What is required:
Find all the lines in the entries below that hold the word "agent" and copy them.

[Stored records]
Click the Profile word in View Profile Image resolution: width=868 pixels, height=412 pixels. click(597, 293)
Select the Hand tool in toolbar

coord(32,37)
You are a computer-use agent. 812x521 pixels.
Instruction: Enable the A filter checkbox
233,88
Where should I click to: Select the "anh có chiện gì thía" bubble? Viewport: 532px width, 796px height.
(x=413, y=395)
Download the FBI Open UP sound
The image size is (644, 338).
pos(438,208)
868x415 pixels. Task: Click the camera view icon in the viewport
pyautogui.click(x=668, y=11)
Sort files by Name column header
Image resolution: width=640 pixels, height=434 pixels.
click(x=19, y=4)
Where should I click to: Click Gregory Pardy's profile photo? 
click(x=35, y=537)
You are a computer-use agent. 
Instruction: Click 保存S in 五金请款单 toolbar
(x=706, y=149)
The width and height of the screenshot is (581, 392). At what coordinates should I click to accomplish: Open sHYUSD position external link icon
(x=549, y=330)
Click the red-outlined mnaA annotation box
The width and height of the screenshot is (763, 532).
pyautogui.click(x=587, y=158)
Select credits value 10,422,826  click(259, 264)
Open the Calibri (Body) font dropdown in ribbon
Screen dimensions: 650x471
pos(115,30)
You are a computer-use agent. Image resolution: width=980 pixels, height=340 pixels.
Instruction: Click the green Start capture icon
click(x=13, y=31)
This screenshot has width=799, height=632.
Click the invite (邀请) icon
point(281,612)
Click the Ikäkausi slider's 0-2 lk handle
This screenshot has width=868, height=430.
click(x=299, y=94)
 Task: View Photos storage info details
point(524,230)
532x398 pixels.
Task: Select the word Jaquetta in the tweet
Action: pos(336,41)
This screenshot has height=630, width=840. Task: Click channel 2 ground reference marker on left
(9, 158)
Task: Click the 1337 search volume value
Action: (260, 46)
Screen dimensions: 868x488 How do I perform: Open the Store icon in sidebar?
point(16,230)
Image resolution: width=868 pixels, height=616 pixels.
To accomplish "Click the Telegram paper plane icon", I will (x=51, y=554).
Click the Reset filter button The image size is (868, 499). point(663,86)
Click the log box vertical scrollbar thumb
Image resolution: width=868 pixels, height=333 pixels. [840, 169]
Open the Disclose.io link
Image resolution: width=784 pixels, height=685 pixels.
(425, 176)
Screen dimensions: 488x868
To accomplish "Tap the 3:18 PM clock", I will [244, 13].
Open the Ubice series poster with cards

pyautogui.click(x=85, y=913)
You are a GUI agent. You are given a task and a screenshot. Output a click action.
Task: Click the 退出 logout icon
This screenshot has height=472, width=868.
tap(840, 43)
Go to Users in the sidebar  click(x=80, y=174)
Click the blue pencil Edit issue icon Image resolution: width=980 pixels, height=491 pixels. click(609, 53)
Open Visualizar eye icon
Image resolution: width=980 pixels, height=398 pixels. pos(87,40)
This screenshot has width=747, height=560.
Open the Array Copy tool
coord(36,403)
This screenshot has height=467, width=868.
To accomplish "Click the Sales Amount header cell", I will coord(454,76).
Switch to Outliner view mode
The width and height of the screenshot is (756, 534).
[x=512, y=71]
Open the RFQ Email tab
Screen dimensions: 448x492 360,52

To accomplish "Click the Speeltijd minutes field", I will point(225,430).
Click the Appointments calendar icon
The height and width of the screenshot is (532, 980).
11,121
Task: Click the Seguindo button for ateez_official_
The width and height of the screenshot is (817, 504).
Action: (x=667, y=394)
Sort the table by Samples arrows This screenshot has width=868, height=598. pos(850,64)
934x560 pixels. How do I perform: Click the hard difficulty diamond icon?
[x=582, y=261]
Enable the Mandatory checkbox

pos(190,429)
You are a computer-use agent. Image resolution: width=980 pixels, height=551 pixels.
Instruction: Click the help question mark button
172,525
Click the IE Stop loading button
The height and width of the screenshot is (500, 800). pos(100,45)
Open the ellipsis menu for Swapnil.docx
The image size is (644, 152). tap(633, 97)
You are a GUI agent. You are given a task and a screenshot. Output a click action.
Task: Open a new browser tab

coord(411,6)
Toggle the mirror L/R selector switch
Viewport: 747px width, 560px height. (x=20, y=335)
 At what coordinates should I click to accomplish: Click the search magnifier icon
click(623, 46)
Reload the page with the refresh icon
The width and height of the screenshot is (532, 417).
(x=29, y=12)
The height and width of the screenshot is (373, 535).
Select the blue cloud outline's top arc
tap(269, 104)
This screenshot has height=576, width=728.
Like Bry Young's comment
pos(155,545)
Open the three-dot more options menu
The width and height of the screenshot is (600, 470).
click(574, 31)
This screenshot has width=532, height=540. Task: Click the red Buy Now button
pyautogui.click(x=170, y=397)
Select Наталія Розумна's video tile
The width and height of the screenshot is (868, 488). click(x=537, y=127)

Task solution:
You are a computer-use agent. 812x521 pixels.
You are a computer-use agent. 
You are a computer-use agent. Image resolution: width=980 pixels, height=340 pixels.
You are a GUI agent. You are given a task and a screenshot. Output a click action.
You are a computer-use agent. Image resolution: width=980 pixels, height=551 pixels.
You are a GUI agent. You are given a task and a screenshot. Output a click action.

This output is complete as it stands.